Hoje, Israel é um Estado moderno, com cerca de 74% da população identificada como judia, 18% muçulmana e 2% cristã. Mas a convivência é marcada por apartheid, vigilância militar, colonatos ilegais e humilhação cotidiana. A mística da promessa virou doutrina de segurança nacional. A terra virou ídolo. A fé, retórica bélica. O outro, inimigo.
O Israel bíblico era chamado a ser luz para as nações (Is 49,6); o moderno Estado de Israel tornou-se reflexo das trevas do mundo: segregação, domínio e impunidade. A verdadeira terra prometida não é uma questão de controle, mas de comunhão. “Ai dos que transformam o direito em veneno e lançam por terra a justiça!” (Am 5)¹¹.
A Terra Prometida não é herança de quem a domina pela força, mas de quem caminha com humildade, compartilha o pão, respeita o estrangeiro e não oprime o fraco. Entre a terra prometida e a terra ferida, que a humanidade possa reencontrar a memória do sagrado: não aquela que abençoa impérios, mas a que ouve o clamor do oprimido e faz brotar a justiça como rio caudaloso.
Notas
[^1]: BIBLIA. Gênesis 12,1-3; 15,18. Tradução da Bíblia Sagrada.

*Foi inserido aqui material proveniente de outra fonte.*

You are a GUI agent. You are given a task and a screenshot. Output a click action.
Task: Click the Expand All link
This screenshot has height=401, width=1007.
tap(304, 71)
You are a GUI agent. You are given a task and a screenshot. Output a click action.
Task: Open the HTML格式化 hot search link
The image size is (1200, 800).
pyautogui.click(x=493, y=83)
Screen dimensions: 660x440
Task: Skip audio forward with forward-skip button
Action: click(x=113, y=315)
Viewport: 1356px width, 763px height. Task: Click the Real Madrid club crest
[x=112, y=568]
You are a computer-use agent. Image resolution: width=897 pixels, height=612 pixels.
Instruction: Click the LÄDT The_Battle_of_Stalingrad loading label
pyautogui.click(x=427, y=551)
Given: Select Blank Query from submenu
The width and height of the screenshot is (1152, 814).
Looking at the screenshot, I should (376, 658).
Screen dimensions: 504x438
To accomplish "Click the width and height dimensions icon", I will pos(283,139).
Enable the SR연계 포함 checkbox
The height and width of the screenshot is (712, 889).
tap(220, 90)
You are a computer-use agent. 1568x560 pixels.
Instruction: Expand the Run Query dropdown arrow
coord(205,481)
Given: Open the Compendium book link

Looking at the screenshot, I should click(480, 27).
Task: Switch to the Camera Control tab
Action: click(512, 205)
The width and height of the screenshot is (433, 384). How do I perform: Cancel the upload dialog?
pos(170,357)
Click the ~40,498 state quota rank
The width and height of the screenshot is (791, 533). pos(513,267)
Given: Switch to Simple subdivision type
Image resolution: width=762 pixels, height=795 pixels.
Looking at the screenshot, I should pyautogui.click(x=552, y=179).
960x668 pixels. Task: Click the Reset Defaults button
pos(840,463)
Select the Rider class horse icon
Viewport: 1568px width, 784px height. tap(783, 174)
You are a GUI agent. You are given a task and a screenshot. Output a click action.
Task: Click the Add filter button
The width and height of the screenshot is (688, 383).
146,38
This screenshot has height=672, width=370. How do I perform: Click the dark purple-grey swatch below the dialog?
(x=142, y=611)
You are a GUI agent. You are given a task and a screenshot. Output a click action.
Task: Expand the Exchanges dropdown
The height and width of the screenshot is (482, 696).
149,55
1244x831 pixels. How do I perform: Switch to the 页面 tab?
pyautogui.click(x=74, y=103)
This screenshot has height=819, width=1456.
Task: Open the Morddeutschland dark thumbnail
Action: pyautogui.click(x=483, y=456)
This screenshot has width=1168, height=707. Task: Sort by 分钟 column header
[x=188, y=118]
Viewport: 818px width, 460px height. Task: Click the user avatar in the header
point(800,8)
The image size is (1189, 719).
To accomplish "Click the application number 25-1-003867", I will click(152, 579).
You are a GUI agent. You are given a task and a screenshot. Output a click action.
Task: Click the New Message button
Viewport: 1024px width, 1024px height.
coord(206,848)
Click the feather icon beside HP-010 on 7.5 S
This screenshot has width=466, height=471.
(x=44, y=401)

São Paulo: Sociedade Bíblica do Brasil, 1994.
[^2]: DEUTERONÔMIO 8,11-20. Tradução da Bíblia Sagrada. São Paulo: Sociedade Bíblica do Brasil, 1994.
[^3]: BIBLIA. Josué 6-8. Tradução da Bíblia Sagrada. São Paulo: Sociedade Bíblica do Brasil, 1994.
[^4]: FINKELSTEIN, Israel; SILBERMAN, Neil Asher. The Bible Unearthed: Archaeology’s New Vision of Ancient Israel and the Origin of Its Sacred Texts. New York: Free Press, 2001.
[^5]: BIBLIA. Josué 23,12-16. Tradução da Bíblia Sagrada. São Paulo: Sociedade Bíblica do Brasil, 1994.
[^6]: BIBLIA. Isaías 29,13. Tradução da Bíblia Sagrada. São Paulo: Sociedade Bíblica do Brasil, 1994.
[^7]: BIBLIA. Gênesis 16 e 21. Tradução da Bíblia Sagrada. São Paulo: Sociedade Bíblica do Brasil, 1994.
[^8]: BIBLIA. Gênesis 21,13.18. Tradução da Bíblia Sagrada. São Paulo: Sociedade Bíblica do Brasil, 1994.
[^9]: BIBLIA. Gênesis 33. Tradução da Bíblia Sagrada. São Paulo: Sociedade Bíblica do Brasil, 1994.
[^10]: BIBLIA. Amós 5. Tradução da Bíblia Sagrada. São Paulo: Sociedade Bíblica do Brasil, 1994.
[^11]: BIBLIA. Amós 5,7. Tradução da Bíblia Sagrada. São Paulo: Sociedade Bíblica do Brasil, 1994.